* Material provided

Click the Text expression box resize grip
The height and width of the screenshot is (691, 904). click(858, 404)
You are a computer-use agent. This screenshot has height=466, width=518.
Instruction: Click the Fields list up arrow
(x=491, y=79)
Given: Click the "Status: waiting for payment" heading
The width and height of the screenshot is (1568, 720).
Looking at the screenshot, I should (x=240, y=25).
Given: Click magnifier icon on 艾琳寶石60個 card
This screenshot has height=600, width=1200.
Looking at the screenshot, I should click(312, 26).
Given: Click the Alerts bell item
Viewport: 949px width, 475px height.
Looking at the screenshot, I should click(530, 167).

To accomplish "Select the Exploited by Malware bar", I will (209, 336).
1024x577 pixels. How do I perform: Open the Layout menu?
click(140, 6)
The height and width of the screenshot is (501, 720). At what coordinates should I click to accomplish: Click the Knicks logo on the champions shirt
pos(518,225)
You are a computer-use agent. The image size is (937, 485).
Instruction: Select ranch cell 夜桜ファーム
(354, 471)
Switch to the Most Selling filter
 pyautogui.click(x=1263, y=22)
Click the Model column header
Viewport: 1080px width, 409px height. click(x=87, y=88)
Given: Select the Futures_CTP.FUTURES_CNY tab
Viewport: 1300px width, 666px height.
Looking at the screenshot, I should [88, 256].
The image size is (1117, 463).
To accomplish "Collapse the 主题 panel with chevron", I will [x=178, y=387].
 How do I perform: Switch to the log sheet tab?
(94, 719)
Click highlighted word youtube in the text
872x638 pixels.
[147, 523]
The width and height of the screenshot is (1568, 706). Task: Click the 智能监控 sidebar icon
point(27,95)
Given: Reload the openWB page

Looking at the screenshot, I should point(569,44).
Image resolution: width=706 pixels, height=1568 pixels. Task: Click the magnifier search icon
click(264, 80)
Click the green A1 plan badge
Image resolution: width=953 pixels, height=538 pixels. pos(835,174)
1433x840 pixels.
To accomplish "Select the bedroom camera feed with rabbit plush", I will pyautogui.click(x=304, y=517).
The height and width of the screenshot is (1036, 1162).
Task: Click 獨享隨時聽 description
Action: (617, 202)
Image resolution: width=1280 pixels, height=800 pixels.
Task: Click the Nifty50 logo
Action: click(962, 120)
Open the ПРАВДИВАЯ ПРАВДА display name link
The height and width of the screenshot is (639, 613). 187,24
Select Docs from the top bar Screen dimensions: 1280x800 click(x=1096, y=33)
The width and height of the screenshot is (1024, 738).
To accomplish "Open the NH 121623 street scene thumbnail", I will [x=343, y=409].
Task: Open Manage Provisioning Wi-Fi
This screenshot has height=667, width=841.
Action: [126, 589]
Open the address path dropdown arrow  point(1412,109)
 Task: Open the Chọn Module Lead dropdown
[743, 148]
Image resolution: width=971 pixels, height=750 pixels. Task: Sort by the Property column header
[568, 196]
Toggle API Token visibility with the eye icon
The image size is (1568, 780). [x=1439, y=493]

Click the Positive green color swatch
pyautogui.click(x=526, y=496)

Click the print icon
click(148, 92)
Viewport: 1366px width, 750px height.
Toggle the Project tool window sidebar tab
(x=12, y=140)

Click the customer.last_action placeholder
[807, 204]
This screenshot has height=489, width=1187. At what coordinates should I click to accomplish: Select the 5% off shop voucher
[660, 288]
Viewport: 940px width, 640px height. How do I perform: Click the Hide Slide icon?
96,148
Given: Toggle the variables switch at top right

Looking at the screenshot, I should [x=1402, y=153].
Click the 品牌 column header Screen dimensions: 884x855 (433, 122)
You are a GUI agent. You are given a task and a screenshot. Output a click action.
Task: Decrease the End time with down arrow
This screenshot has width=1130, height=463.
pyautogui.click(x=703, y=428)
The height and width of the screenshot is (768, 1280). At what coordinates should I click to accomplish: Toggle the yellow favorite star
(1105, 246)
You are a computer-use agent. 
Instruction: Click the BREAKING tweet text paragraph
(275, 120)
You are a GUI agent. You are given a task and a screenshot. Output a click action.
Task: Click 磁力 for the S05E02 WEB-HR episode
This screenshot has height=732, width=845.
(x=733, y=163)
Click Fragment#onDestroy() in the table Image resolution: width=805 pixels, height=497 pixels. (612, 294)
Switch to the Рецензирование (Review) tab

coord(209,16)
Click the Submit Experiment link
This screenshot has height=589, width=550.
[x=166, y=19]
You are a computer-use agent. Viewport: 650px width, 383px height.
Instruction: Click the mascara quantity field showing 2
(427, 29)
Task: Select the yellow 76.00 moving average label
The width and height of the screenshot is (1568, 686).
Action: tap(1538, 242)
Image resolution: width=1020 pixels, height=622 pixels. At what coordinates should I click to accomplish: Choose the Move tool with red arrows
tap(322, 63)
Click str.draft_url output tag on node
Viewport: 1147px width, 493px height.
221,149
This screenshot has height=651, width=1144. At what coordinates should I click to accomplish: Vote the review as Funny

* Aim of the exercise
Transcribe the material above word for word.

* Exercise result
Click the Text expression box resize grip
The height and width of the screenshot is (691, 904). click(858, 404)
You are a computer-use agent. This screenshot has height=466, width=518.
Instruction: Click the Fields list up arrow
(x=491, y=79)
Given: Click the "Status: waiting for payment" heading
The width and height of the screenshot is (1568, 720).
Looking at the screenshot, I should (x=240, y=25).
Given: Click magnifier icon on 艾琳寶石60個 card
This screenshot has height=600, width=1200.
Looking at the screenshot, I should click(312, 26).
Given: Click the Alerts bell item
Viewport: 949px width, 475px height.
Looking at the screenshot, I should click(530, 167).

To accomplish "Select the Exploited by Malware bar", I will (209, 336).
1024x577 pixels. How do I perform: Open the Layout menu?
click(140, 6)
The height and width of the screenshot is (501, 720). At what coordinates should I click to accomplish: Click the Knicks logo on the champions shirt
pos(518,225)
You are a computer-use agent. The image size is (937, 485).
Instruction: Select ranch cell 夜桜ファーム
(354, 471)
Switch to the Most Selling filter
 pyautogui.click(x=1263, y=22)
Click the Model column header
Viewport: 1080px width, 409px height. click(x=87, y=88)
Given: Select the Futures_CTP.FUTURES_CNY tab
Viewport: 1300px width, 666px height.
Looking at the screenshot, I should [88, 256].
The image size is (1117, 463).
To accomplish "Collapse the 主题 panel with chevron", I will [x=178, y=387].
 How do I perform: Switch to the log sheet tab?
(94, 719)
Click highlighted word youtube in the text
872x638 pixels.
[147, 523]
The width and height of the screenshot is (1568, 706). Task: Click the 智能监控 sidebar icon
point(27,95)
Given: Reload the openWB page

Looking at the screenshot, I should point(569,44).
Image resolution: width=706 pixels, height=1568 pixels. Task: Click the magnifier search icon
click(264, 80)
Click the green A1 plan badge
Image resolution: width=953 pixels, height=538 pixels. pos(835,174)
1433x840 pixels.
To accomplish "Select the bedroom camera feed with rabbit plush", I will pyautogui.click(x=304, y=517).
The height and width of the screenshot is (1036, 1162).
Task: Click 獨享隨時聽 description
Action: (617, 202)
Image resolution: width=1280 pixels, height=800 pixels.
Task: Click the Nifty50 logo
Action: click(962, 120)
Open the ПРАВДИВАЯ ПРАВДА display name link
The height and width of the screenshot is (639, 613). 187,24
Select Docs from the top bar Screen dimensions: 1280x800 click(x=1096, y=33)
The width and height of the screenshot is (1024, 738).
To accomplish "Open the NH 121623 street scene thumbnail", I will [x=343, y=409].
Task: Open Manage Provisioning Wi-Fi
This screenshot has height=667, width=841.
Action: [126, 589]
Open the address path dropdown arrow  point(1412,109)
 Task: Open the Chọn Module Lead dropdown
[743, 148]
Image resolution: width=971 pixels, height=750 pixels. Task: Sort by the Property column header
[568, 196]
Toggle API Token visibility with the eye icon
The image size is (1568, 780). [x=1439, y=493]

Click the Positive green color swatch
pyautogui.click(x=526, y=496)

Click the print icon
click(148, 92)
Viewport: 1366px width, 750px height.
Toggle the Project tool window sidebar tab
(x=12, y=140)

Click the customer.last_action placeholder
[807, 204]
This screenshot has height=489, width=1187. At what coordinates should I click to accomplish: Select the 5% off shop voucher
[660, 288]
Viewport: 940px width, 640px height. How do I perform: Click the Hide Slide icon?
96,148
Given: Toggle the variables switch at top right

Looking at the screenshot, I should [x=1402, y=153].
Click the 品牌 column header Screen dimensions: 884x855 (433, 122)
You are a GUI agent. You are given a task and a screenshot. Output a click action.
Task: Decrease the End time with down arrow
This screenshot has width=1130, height=463.
pyautogui.click(x=703, y=428)
The height and width of the screenshot is (768, 1280). At what coordinates should I click to accomplish: Toggle the yellow favorite star
(1105, 246)
You are a computer-use agent. 
Instruction: Click the BREAKING tweet text paragraph
(275, 120)
You are a GUI agent. You are given a task and a screenshot. Output a click action.
Task: Click 磁力 for the S05E02 WEB-HR episode
This screenshot has height=732, width=845.
(x=733, y=163)
Click Fragment#onDestroy() in the table Image resolution: width=805 pixels, height=497 pixels. (612, 294)
Switch to the Рецензирование (Review) tab

coord(209,16)
Click the Submit Experiment link
This screenshot has height=589, width=550.
[x=166, y=19]
You are a computer-use agent. Viewport: 650px width, 383px height.
Instruction: Click the mascara quantity field showing 2
(427, 29)
Task: Select the yellow 76.00 moving average label
The width and height of the screenshot is (1568, 686).
Action: tap(1538, 242)
Image resolution: width=1020 pixels, height=622 pixels. At what coordinates should I click to accomplish: Choose the Move tool with red arrows
tap(322, 63)
Click str.draft_url output tag on node
Viewport: 1147px width, 493px height.
221,149
This screenshot has height=651, width=1144. At what coordinates should I click to accomplish: Vote the review as Funny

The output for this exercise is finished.